Oct. 25 (Bloomberg) -- Spain will struggle to meet its deficit-reduction target this year as economic growth slows, threatening further debt-crisis contagion as Europe fails to erect a fail-proof firewall.

“They will never make it,” said Ludovic Subran, chief economist at credit insurer Euler Hermes SA in Paris. “Our September forecast sees Spain’s deficit at 7 percent” of gross domestic product this year, he said, adding that the prediction was made before the nation’s credit rating was cut this month.

The yield on Spain’s benchmark 10-year bond fell one basis point to 5.53 percent as of 10:34 a.m. in Madrid after European leaders ruled out tapping the European Central Bank’s balance sheet to boost the region’s rescue fund during a summit in Brussels over the weekend. The government has aimed for a deficit equal to 6 percent of GDP this year, down from 9.2 percent in 2010. Data on the deficit for the first nine months of 2011 will be published sometime this week.

European leaders’ failure to end the debt crisis risks “a vicious circle” in which “deficit reduction weighs on growth, rendering targets unachievable and triggering more downgrades, eventually leading” to default, said Angel Laborda, chief economist at savings-bank foundation Funcas in Madrid. Policy makers must ensure that euro-area nations’ debt will be repaid even without growth, he said.

EFSF Changes

At the Brussels summit, Germany defeated French efforts to enable the region’s rescue fund, the European Financial Stability Facility, to borrow potentially limitless sums from the ECB. Policy makers may use the 440 billion-euro ($610 billion) EFSF to guarantee government-bond sales as a way to extend its reach. A second option is to set up an EFSF-insured fund that would seek outside investment. The blueprint probably won’t come together until another summit tomorrow.

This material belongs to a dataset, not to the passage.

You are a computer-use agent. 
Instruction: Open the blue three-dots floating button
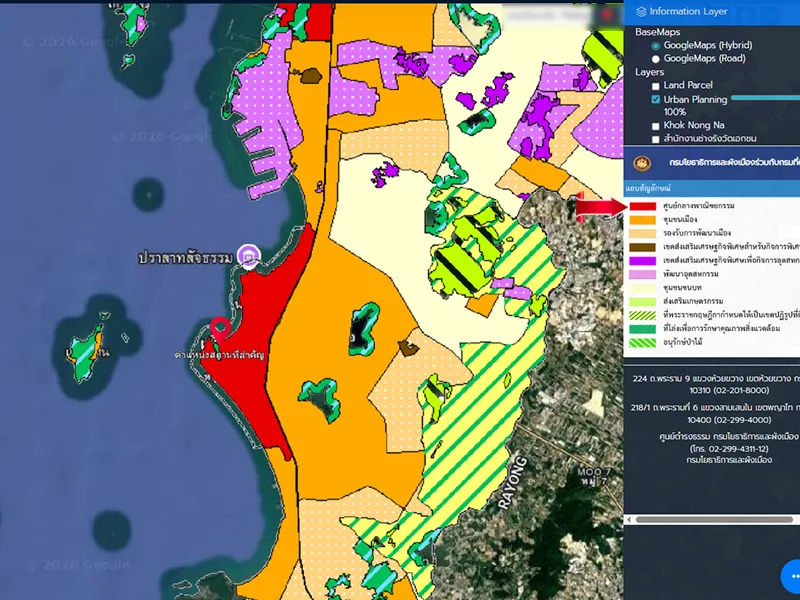[x=792, y=576]
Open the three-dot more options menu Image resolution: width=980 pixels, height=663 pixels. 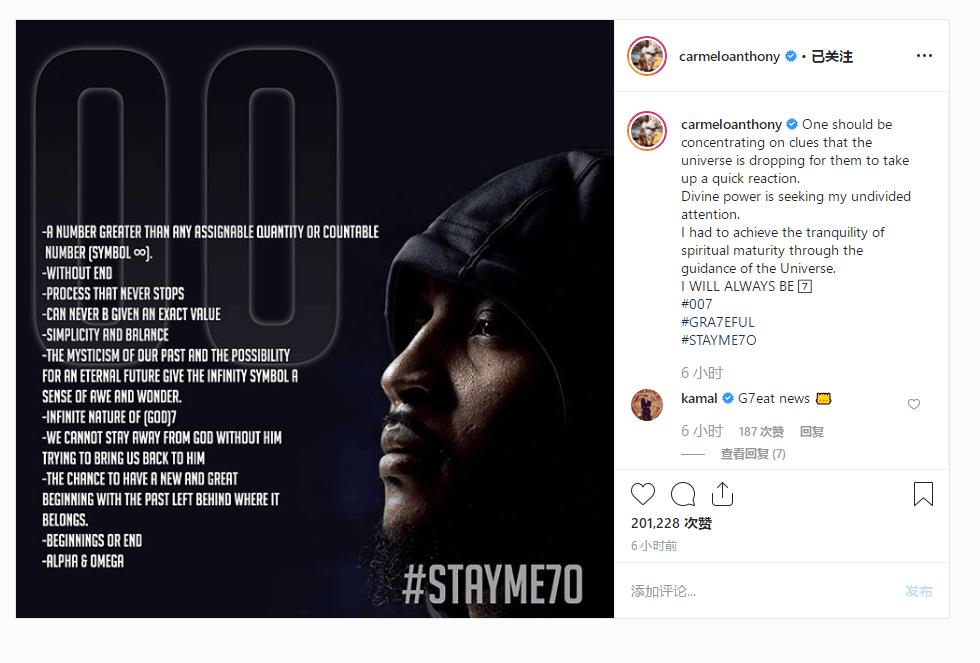click(x=924, y=56)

“There is insufficient firepower to meet all the potential liquidity needs,” David Mackie, chief European economist at JPMorgan Chase & Co., said of the proposed EFSF enhancements in an Oct. 18 note to investors.

Ten-year Spanish yields are 341 basis points higher than German bunds of similar maturity, down from a euro-era high of 418 basis points on Aug. 5 and an average of 15 basis points in the first decade of monetary union.

With the region’s highest jobless rate of 21 percent crimping household spending, Spain’s economy slowed in the second quarter, expanding 0.2 percent, compared with 0.4 percent in the first three months of 2011. Quarterly growth will remain at levels similar to the April-June period for the rest of 2011, Prime Minister Jose Luis Rodriguez Zapatero said on Sept. 14.

IMF Estimates

The International Monetary Fund predicts an economic expansion of 0.8 percent this year. The government says it may miss a 1.3 percent target for growth in 2011, when it forecasts debt will rise to 67 percent of GDP, almost double the 2007 level.

While the European Union said yesterday that Spain is on track to meet its deficit goal for 2011, economists are revising their forecasts to reflect dwindling Spanish tax revenue, rising borrowing costs, and fiscal slippage in the semi-autonomous regions and in the social-security system.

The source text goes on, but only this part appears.